Thirdly, Islam is growing at a massive rate

Only 50 years ago, Islam was moribund. If it is growing vigorously now it can only be among bullied and ill-educated people. Nobody with the scientific mentality of which I speak is going to cease to be a Christian and then promptly become a Muslim. I do not meet native British people who have converted to Islam.

Ask yourself the question -

That is a hypothetical question. In practice I am always able to commit any number of far smaller crimes without attracting penalties, and yet I do not do so. Why not?

the whole concept of the "rule of law" breaks down in the absence of God which is why we have an increasingly intrusive state.

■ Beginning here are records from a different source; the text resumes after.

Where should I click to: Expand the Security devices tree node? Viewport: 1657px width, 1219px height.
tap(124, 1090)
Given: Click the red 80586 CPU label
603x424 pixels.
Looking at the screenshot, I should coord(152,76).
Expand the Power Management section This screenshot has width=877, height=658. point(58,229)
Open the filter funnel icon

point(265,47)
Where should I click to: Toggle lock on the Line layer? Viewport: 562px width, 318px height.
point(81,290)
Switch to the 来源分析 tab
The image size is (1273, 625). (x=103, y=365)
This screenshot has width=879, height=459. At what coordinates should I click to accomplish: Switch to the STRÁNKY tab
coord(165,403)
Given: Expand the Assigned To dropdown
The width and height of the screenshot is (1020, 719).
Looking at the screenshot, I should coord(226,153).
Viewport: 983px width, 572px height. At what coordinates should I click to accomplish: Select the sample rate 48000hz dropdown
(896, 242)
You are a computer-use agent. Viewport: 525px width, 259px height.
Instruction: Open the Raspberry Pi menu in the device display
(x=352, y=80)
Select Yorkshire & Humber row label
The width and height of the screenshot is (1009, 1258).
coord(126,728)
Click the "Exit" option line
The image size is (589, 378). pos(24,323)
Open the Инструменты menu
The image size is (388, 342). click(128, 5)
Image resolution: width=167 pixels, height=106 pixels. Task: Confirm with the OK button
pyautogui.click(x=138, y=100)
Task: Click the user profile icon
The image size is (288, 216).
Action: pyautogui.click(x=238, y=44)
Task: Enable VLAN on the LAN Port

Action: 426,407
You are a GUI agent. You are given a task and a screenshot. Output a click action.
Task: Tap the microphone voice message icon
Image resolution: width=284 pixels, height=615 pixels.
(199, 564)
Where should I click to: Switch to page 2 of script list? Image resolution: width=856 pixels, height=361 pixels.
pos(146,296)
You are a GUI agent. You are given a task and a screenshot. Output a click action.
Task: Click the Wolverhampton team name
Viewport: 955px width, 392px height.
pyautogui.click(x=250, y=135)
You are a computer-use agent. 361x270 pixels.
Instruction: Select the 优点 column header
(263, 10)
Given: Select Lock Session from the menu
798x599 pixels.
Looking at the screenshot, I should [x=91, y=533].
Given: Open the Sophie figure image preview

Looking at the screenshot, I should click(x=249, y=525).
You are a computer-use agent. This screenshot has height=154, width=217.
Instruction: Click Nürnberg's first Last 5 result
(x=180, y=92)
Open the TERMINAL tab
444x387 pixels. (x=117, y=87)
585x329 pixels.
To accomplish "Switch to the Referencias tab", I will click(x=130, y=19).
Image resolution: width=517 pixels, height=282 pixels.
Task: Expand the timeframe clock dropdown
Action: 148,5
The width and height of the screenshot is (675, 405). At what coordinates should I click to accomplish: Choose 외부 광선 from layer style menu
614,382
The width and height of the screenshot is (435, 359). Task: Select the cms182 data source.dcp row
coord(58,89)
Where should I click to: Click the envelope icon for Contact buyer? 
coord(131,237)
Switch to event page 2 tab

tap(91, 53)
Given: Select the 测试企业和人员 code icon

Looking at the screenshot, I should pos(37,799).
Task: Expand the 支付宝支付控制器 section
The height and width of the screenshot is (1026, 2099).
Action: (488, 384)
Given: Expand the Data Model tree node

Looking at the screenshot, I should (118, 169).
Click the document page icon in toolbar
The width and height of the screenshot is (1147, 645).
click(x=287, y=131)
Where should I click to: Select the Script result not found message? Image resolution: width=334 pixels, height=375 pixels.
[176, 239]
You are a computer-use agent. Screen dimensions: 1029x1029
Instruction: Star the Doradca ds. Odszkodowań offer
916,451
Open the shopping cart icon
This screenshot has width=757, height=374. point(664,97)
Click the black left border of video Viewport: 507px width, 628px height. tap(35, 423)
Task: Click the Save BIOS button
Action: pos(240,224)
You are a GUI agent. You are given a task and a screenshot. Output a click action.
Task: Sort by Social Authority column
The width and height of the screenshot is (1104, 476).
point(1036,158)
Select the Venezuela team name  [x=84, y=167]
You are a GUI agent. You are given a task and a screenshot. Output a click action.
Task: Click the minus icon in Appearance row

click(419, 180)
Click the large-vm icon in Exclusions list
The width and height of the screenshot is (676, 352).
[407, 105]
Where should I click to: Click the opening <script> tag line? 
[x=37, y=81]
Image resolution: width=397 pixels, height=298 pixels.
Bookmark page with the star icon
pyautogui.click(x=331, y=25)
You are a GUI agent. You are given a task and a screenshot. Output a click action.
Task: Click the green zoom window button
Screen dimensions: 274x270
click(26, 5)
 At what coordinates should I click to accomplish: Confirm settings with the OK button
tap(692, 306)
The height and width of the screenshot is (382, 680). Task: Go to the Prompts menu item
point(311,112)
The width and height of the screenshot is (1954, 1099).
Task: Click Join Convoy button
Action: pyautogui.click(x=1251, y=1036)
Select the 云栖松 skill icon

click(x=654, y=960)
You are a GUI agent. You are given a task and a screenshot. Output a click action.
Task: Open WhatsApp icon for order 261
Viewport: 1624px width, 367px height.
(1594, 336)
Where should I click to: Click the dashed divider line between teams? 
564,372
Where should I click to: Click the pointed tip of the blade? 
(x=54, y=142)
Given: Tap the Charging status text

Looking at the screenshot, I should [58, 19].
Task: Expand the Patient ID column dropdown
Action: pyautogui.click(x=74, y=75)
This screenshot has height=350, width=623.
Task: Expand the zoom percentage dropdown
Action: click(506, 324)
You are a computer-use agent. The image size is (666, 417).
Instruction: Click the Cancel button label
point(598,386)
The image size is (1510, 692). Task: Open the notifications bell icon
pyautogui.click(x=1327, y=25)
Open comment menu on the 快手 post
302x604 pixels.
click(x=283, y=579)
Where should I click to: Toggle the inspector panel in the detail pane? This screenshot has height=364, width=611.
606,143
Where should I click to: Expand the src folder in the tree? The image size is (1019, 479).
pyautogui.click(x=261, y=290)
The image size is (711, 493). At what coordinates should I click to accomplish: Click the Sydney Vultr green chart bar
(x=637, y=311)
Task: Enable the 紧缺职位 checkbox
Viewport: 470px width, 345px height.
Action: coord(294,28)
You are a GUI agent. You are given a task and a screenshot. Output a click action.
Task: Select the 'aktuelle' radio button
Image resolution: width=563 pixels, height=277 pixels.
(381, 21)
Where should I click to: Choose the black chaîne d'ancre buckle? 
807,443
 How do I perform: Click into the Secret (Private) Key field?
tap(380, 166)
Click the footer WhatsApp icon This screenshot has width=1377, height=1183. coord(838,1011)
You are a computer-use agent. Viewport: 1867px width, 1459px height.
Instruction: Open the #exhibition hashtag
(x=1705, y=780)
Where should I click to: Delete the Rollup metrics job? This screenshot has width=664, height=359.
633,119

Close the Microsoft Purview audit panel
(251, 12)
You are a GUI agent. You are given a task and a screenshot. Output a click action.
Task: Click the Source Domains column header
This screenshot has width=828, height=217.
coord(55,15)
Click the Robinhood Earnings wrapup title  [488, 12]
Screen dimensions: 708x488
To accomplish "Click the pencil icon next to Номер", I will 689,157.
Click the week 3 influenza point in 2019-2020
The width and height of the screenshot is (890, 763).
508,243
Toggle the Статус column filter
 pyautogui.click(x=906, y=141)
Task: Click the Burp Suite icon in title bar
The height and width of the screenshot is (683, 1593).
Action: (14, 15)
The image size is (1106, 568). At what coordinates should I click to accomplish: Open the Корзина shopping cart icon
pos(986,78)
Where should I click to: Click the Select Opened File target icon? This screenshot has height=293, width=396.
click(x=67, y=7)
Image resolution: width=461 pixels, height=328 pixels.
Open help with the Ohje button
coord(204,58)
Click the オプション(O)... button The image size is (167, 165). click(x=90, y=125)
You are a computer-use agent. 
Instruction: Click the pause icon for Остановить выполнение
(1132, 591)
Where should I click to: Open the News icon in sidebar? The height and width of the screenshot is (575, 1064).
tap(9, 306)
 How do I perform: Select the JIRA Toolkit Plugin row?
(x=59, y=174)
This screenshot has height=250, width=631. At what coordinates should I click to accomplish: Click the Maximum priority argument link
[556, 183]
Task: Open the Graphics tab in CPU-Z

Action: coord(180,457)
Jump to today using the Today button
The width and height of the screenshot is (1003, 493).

I think that's true if 'the absence of God" is replaced with "the absence of belief in God". And the absence of belief in all the values
attendant on such a belief. So I completely agree with you that we are experiencing a profound moral crisis - and one which, like so much else in our society, is not discussed in our trivial and trivialising media.

Nevertheless, I continue to believe that we must continue in the path of science, of deepening understanding of the universe, and hope for a new moral enlightenment, equivalent to any previous enlightenment. That is, of course, a sort of faith, I realise. But as I see it there is simply no way back. We can't turn back into pious Christians again. Nor can we turn into Muslims either. We must find some other way.

I realise that you entirely disagree, but I would nevertheless like to thank you for your consideration.

Larry Newman said...

"Science means, after all, 'knowing'. It's not, as you seem to think, merely technology. And our modern science explains more and more about the world"

Yeah, like globull warming explains everything and should be viewed as the truth because "scientists" say it's true.